Европа уже несколько лет зачитывалась сказками братьев Гримм: легендами об оборотнях, ведьмах, драконах. Но лишь единицы во всем мире знали, что эти истории – не вымысел. Сами братья были уверены, что просто коллекционируют существ из народной мифологии, однако это было не так.
Темное сердце каждой сказки хранило в себе невероятное знание: Существа реальны. Много веков они жили бок о бок с людьми: одни сливались с толпой, скрывая свое звериное лицо, другие не таясь творили ужасные вещи.
Но где бы ни появилось Существо, следом за ним приходил охотник – один из тех, кто посвятил жизнь поиску и уничтожению самых опасных монстров. Не так давно, отдавая издевательскую дань нашумевшим сказкам двух братьев, этих охотников стали называть… Гриммами.
Насколько Кесслер знал, Денсво и не догадывался, что сидит сейчас бок о бок с одним из них.
Лодка качнулась: император спустился на борт. Полковник Молле проводил его величество на корму.
Невысокий, светлокожий, грузноватый Бонапарт не производил бы на окружающих никакого впечатления, если бы не внимательный взгляд глубоко посаженных глаз. Голову опального императора украшала знаменитая треуголка, но в остальном он был одет весьма скромно: в длинную черную шинель и белый жилет; через плечо тянулась белая же лента. Оказавшись на корме, он остановился, напряженно вглядываясь в туман, в надежде разглядеть ожидающих на берегу людей. Как император, Наполеон предпочел бы занять место на носу, но полковник уговорил его сесть на корме, опасаясь возможного выстрела с берега.

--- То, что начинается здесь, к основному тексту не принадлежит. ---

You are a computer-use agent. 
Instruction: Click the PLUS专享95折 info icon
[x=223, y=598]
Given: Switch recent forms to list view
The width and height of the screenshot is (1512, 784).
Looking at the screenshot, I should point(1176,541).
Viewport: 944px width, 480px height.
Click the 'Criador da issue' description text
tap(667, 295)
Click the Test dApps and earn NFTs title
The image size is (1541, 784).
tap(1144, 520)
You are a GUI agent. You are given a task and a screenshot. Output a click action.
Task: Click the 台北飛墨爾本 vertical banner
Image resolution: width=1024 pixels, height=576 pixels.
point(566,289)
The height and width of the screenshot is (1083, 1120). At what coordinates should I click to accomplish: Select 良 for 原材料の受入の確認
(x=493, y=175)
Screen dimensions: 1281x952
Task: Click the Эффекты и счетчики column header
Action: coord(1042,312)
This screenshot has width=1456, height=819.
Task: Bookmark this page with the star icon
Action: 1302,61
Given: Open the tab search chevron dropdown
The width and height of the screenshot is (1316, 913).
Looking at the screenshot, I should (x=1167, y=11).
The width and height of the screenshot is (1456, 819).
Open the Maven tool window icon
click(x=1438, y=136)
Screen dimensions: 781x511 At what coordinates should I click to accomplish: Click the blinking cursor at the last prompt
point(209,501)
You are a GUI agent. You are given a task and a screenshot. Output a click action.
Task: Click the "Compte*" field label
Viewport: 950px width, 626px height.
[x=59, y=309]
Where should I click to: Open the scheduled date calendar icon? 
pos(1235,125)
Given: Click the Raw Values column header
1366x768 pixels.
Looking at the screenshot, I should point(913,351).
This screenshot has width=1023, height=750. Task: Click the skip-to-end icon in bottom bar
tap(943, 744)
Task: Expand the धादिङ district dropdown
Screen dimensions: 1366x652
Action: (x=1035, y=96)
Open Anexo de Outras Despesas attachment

Выбраться с Эльбы с без малого тысячей ста гренадерами Бонапарту было несложно: корабли британцев и Бурбонов в этот момент находились слишком далеко. Гораздо труднее оказалось добраться до французского побережья: то и дело менявшийся ветер вынуждал флотилию постоянно корректировать курс. «Наш «Непостоянный» оправдывает свое название», – устало пошутил как-то император, узнав, что маршрут снова изменился.
Но пока корабли скитались по морю, на суше пошли слухи о скором возвращении Бонапарта. У врагов было достаточно времени, чтобы подготовиться, так что Молле не собирался рисковать.
Кесслер тоже вглядывался в туманный берег, одновременно страшась обнаружить там солдат Бурбонов и отчаянно надеясь увидеть хоть кого-то. У места высадки их вполне мог поджидать полк местного гарнизона, готовый дать залп по баркасу, как только он подойдет достаточно близко. Когда из тумана выступили темные фигуры, Иоганн невольно поежился – он не желал смерти ни императору, ни себе. Призраки на берегу обрели плоть… и оказались людьми Наполеона. Один из них подал знак, что берег чист. Кесслер не смог сдержать вздоха облегчения. Его спутники тоже повеселели, некоторые обменялись улыбками. Спустя десять месяцев они готовы были вернуться во Францию ради новых побед. Vive la France![1]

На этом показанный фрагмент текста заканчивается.